◆ **What you need to do**: Establish how many lines in the entries hold the string "will". The number by itself is the whole answer.

(Dataset items)
== Segment start ==

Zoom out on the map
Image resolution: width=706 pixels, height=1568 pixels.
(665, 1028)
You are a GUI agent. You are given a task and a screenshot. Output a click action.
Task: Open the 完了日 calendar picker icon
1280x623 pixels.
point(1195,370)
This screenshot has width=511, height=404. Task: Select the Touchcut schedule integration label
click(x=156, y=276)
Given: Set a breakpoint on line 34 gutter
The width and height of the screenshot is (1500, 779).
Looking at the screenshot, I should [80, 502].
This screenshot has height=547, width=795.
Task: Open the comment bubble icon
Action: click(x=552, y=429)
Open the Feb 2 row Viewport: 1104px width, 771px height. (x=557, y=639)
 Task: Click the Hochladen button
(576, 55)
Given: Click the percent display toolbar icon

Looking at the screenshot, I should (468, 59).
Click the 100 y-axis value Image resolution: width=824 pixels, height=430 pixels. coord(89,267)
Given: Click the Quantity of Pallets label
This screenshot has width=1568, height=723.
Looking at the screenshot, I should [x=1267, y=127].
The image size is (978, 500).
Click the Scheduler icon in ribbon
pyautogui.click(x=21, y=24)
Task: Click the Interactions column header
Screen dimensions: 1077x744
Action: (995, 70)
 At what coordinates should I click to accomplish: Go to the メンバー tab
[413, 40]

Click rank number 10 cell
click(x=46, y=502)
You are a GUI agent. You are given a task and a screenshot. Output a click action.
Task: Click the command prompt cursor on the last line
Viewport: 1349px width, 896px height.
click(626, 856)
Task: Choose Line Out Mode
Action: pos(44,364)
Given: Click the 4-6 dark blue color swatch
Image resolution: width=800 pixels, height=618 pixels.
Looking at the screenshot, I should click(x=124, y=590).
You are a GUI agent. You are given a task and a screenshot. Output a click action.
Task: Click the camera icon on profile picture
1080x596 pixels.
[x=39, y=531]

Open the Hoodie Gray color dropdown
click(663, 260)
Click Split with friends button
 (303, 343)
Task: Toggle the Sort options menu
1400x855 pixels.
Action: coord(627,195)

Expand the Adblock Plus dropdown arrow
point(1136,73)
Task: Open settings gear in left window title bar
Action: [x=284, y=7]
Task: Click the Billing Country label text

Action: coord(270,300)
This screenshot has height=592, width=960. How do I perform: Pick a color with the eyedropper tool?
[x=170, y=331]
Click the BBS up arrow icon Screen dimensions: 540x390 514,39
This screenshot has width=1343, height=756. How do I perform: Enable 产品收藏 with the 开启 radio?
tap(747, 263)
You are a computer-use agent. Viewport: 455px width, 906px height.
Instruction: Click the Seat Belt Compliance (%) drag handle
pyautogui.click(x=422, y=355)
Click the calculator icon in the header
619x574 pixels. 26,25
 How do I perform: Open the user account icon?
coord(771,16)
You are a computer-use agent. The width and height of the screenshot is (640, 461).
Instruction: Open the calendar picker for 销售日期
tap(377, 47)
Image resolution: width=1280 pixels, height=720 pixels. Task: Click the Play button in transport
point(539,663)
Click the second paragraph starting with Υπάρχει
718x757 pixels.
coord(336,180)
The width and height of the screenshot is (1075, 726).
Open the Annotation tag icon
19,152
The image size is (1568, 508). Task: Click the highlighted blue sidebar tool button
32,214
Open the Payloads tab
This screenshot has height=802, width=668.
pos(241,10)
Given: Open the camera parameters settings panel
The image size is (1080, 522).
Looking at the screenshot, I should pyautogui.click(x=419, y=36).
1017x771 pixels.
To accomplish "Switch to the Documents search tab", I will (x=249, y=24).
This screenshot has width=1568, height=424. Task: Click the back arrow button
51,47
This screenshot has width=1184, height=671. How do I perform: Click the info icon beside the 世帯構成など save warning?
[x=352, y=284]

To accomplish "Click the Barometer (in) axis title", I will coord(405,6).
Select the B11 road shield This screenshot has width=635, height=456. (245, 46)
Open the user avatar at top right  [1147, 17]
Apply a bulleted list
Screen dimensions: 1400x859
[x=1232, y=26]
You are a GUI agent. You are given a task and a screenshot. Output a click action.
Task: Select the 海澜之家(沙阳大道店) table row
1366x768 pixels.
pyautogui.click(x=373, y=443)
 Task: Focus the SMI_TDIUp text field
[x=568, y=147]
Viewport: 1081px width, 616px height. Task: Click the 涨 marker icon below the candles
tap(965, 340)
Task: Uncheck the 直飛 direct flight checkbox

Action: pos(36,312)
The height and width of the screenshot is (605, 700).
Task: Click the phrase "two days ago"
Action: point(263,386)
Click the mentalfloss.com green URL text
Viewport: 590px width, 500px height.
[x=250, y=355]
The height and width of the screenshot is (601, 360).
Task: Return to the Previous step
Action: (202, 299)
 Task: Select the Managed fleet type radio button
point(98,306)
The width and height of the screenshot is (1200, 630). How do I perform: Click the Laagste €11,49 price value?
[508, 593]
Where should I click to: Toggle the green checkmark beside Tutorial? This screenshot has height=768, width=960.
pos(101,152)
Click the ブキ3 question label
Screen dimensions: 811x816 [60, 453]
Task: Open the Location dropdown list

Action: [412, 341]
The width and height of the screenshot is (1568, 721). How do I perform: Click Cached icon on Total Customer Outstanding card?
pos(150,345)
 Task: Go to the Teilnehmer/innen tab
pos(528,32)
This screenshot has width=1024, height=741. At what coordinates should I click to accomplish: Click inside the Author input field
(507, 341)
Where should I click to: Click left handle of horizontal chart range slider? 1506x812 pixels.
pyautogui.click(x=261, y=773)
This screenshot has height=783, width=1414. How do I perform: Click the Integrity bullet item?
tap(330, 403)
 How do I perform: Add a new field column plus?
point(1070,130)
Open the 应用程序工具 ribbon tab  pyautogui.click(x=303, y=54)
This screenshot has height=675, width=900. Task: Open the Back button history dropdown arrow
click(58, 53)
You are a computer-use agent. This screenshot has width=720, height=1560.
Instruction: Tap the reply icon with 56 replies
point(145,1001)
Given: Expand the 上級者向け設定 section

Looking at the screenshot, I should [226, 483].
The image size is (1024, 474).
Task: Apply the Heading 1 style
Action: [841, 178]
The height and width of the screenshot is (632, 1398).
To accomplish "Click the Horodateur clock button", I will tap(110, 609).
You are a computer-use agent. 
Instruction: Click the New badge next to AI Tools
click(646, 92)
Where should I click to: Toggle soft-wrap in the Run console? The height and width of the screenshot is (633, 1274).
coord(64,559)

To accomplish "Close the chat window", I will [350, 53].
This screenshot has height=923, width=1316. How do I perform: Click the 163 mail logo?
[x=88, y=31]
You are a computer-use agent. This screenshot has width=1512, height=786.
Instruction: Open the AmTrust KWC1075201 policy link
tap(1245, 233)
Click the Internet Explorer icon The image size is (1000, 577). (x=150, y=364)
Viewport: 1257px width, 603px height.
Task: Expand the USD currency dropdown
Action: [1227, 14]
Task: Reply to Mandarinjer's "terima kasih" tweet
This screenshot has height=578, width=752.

== Segment end ==

◆ **Solution below**: 4